PROBLEMS TO WORK ON:
[1] List every `lineitem` column name beginning with `l_` that appears anywhere in the aggregations notebook below.
[2] Answer from the aggregations notebook below:
(a) Which table does the notebook read into `lineitem_df`?
(b) What alias does the standard `groupBy` step give to the row count?
(c) Which column serves as the top level in the rollup?
[3] Carry the aggregations notebook forward from its last line, completing the `CUBE` section and going on in the same style.
** begin TEXT SECTION **
# Advanced Aggregations – CUBE, ROLLUP, Grouping Sets

**Dataset**: `samples.tpch.lineitem`

In this notebook you will:
1. Compute revenue metrics on TPC-H `lineitem`
2. Use standard `groupBy`
3. Use `cube` and `rollup` for multi-dimensional analytics
4. Understand the `grouping` and `grouping_id` functions


In [None]:
from pyspark.sql import functions as F

lineitem_df = spark.read.table("samples.tpch.lineitem")

display(lineitem_df.limit(5))
print("Count:", lineitem_df.count())


## 1. Baseline Revenue Calculation

We'll define:
- `revenue = l_extendedprice * (1 - l_discount)`


In [None]:
revenue_df = lineitem_df.withColumn(
    "revenue",
    F.col("l_extendedprice") * (1 - F.col("l_discount"))
)

display(revenue_df.select("l_orderkey", "l_linestatus", "l_shipmode", "revenue").limit(10))


## 2. Standard `groupBy`

Example:
- Total revenue by `l_returnflag` and `l_linestatus`


In [None]:
gb_basic_df = (
    revenue_df
    .groupBy("l_returnflag", "l_linestatus")
    .agg(
        F.round(F.sum("revenue"), 2).alias("sum_revenue"),
        F.count("*").alias("row_count")
    )
    .orderBy("l_returnflag", "l_linestatus")
)

display(gb_basic_df)


## 3. `ROLLUP` – Hierarchical Aggregation

`ROLLUP(a, b)` produces:
- (a, b)
- (a, NULL)
- (NULL, NULL)

We'll roll up by:
- `l_returnflag` (top level)
- `l_linestatus` (lower level)


In [None]:
rollup_df = (
    revenue_df
    .rollup("l_returnflag", "l_linestatus")
    .agg(
        F.round(F.sum("revenue"), 2).alias("sum_revenue"),
        F.count("*").alias("row_count")
    )
    .orderBy("l_returnflag", "l_linestatus")
)

display(rollup_df)


## 4. `CUBE` – All Combinations of Dimensions

`CUBE(a, b)` produces aggregations for:
- (a, b)
- (a, NULL)
- (NULL, b)
** end TEXT SECTION **
** begin ENTRIES SHOWN **
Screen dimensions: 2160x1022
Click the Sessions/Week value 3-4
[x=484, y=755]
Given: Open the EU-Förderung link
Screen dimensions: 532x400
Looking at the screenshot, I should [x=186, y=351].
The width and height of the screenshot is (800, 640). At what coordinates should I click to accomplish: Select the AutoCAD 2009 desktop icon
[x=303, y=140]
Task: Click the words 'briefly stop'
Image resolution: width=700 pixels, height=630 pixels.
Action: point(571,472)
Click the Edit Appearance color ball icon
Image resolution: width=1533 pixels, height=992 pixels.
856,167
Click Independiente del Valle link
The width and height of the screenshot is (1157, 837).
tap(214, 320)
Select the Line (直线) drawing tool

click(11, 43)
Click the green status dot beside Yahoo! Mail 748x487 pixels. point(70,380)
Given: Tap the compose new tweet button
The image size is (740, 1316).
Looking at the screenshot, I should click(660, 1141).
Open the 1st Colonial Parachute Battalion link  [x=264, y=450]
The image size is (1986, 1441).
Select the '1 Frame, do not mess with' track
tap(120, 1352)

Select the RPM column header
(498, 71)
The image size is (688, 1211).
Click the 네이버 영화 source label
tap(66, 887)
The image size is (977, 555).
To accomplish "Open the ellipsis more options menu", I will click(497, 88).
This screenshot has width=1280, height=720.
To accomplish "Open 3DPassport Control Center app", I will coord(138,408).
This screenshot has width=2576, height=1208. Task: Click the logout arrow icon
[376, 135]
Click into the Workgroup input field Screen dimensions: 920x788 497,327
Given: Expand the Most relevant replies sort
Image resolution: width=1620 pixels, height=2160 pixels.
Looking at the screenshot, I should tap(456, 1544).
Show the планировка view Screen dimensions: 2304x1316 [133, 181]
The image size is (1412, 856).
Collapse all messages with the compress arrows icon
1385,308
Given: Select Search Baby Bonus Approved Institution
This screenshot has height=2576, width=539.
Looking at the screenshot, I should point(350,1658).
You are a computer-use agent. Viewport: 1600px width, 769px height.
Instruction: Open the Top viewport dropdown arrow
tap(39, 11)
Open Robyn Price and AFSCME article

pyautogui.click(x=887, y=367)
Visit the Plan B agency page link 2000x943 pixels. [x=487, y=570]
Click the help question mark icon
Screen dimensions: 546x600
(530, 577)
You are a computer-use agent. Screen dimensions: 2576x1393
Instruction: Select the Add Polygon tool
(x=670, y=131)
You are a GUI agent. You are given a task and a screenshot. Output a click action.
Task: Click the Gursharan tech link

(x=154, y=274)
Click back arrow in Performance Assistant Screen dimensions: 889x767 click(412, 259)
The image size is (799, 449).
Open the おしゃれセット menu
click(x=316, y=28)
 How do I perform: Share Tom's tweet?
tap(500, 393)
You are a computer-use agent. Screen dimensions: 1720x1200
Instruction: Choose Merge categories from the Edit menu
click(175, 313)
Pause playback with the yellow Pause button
** end ENTRIES SHOWN **
WRITTEN ANSWERS:
[1] l_extendedprice, l_discount, l_orderkey, l_linestatus, l_shipmode, l_returnflag

[2]
(a) `samples.tpch.lineitem`
(b) `row_count`
(c) `l_returnflag`

[3]
- (NULL, NULL)

We'll cube by:
- `l_shipmode`
- `l_returnflag`


In [None]:
cube_df = (
    revenue_df
    .cube("l_shipmode", "l_returnflag")
    .agg(
        F.round(F.sum("revenue"), 2).alias("sum_revenue"),
        F.count("*").alias("row_count")
    )
    .orderBy("l_shipmode", "l_returnflag")
)

display(cube_df)


## 5. Understanding `grouping` and `grouping_id`

When using rollup/cube, NULL might mean:
- Real NULL value in the data, or
- "Grand total / subtotal" row

`grouping(col)` returns 1 if the column is aggregated away, 0 otherwise.


In [None]:
cube_flags_df = (
    revenue_df
    .cube("l_shipmode", "l_returnflag")
    .agg(
        F.round(F.sum("revenue"), 2).alias("sum_revenue"),
        F.count("*").alias("row_count"),
        F.grouping("l_shipmode").alias("g_shipmode"),
        F.grouping("l_returnflag").alias("g_returnflag"),
        F.grouping_id("l_shipmode", "l_returnflag").alias("grouping_id")
    )
    .orderBy("grouping_id", "l_shipmode", "l_returnflag")
)

display(cube_flags_df.limit(50))


## 6. Grouping Sets (Manual Control)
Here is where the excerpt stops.